Può essere interessante sottolineare, d’altro canto, che i numerosi commentatori dell’opera del Polo potrebbero aver trascurato le tesi sopra riportate a causa dell’abbandono in lingua italiana del termine di cui si tratta (riferito a una specie ignota in occidente) e visto anche che, nelle loro glosse, appare abbastanza evidente una scarsa conoscenza della complessa “arte della falconeria” e del relativo gergo.
Ne sia prova la citazione delle cacce “a riviera” che da alcuni commentatori di Polo (ad es. il Tiberii) viene attribuita spesso, sia pur a livello di ipotesi, all’impiego di cormorani, addestrati in realtà in oriente per la pesca e non certo per la cattura di uccelli o mammiferi.
Lo stesso Sforzino, infatti, dedica diversi riferimenti a tale tipo di caccia, praticato comunque con falconi nella cattura di anatre o altre specie tipiche delle zone umide (Sforzino, l.c. Libro primo: Del metter il Falcon alla riviera”, pagg. 51 e 52, Dante Alighieri nella Divina Commedia (Inferno, XXIL) riporta la seguente similitudine: Non altrimenti l’anitra di botto/ Quando il falcon s’appressa giù s’attuffa / Ed ei ritorna su crucciato e rotto. A dimostrazione che all’epoca, in assenza di armi moderne, la falconeria in genere e questo tipo di caccia “alla riviera” in particolare erano popolari e ben note, anche ai “non specialisti”.).

Ringraziamento

E’gradita l’occasione per ricordare la figura e l’opera di Giampiero Del Mastro – Calvetti; l’amico sempre attento ad ogni collegamento storico - culturale con l’antica arte della falconeria; esercitata con dedizione per una intera esistenza, peraltro nella ferma convinzione di doverla mantenere a un livello elitario, per non scadere, come purtroppo spesso avviene attualmente, in una attività praticata da troppe persone non sufficientemente sensibili e preparate.

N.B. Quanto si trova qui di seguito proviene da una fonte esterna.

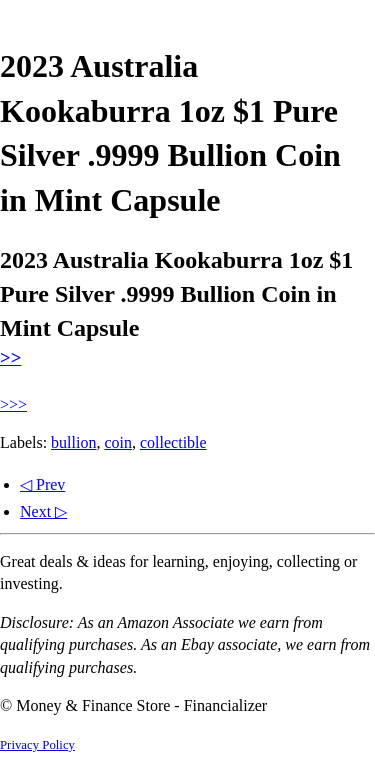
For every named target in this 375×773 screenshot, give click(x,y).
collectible (173, 442)
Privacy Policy (37, 745)
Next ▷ (43, 511)
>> (10, 357)
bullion (73, 442)
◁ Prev (42, 484)
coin (118, 442)
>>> (13, 404)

Un particolare ringraziamento a Franco Musi e Umberto Sarcinelli, che mi hanno permesso di consultare alcune edizioni de il “Milione”, in lingua italiana.


Fabio Perco
Stazione Biologica Isola Cona
Dicembre 2018



BIBLIOGRAFIA

Boyer A. & Planiol M., 1948. Traitè de Fauconnerie et Autourserie. Payot – Paris.

Brown L. & Amadon D. 1989. Eagles, Hawks and Falcons of the world. The Wellfleet Press.

Del Hoyo J., Elliot A., Sargatal J., (eds) 1994. Handbook of the Birds of the World - Volume 2. Lynx edition.

Hohenstaufen F. & M., 1270 (circa). De arte venandi cum avibus. Ed. 2007 a cura di Trombetti – Budriesi L. Laterza.

Polo M. 1954. Ristampa del 1956, curata da Ranieri Allulli. Mondadori.

Polo M. 1981. Ristampa del 2018 curata da M. Ciccuto e G. Manganelli. B.U.R.

Sforzino Da Carcano. M. F., 1568. De Gli Uccelli Da Rapina. Vinegia, G. Giolito De Ferrari. Ristampa a cura di Del Mastro – Calvetti G. – C.I.C. (Conseil International de la Chasse).

Trombetta - Panigadi G., 1982. Marco Polo: Il Milione. Mondadori Int. Upton R., 2002. Arab falconry. Hancock House Publisher.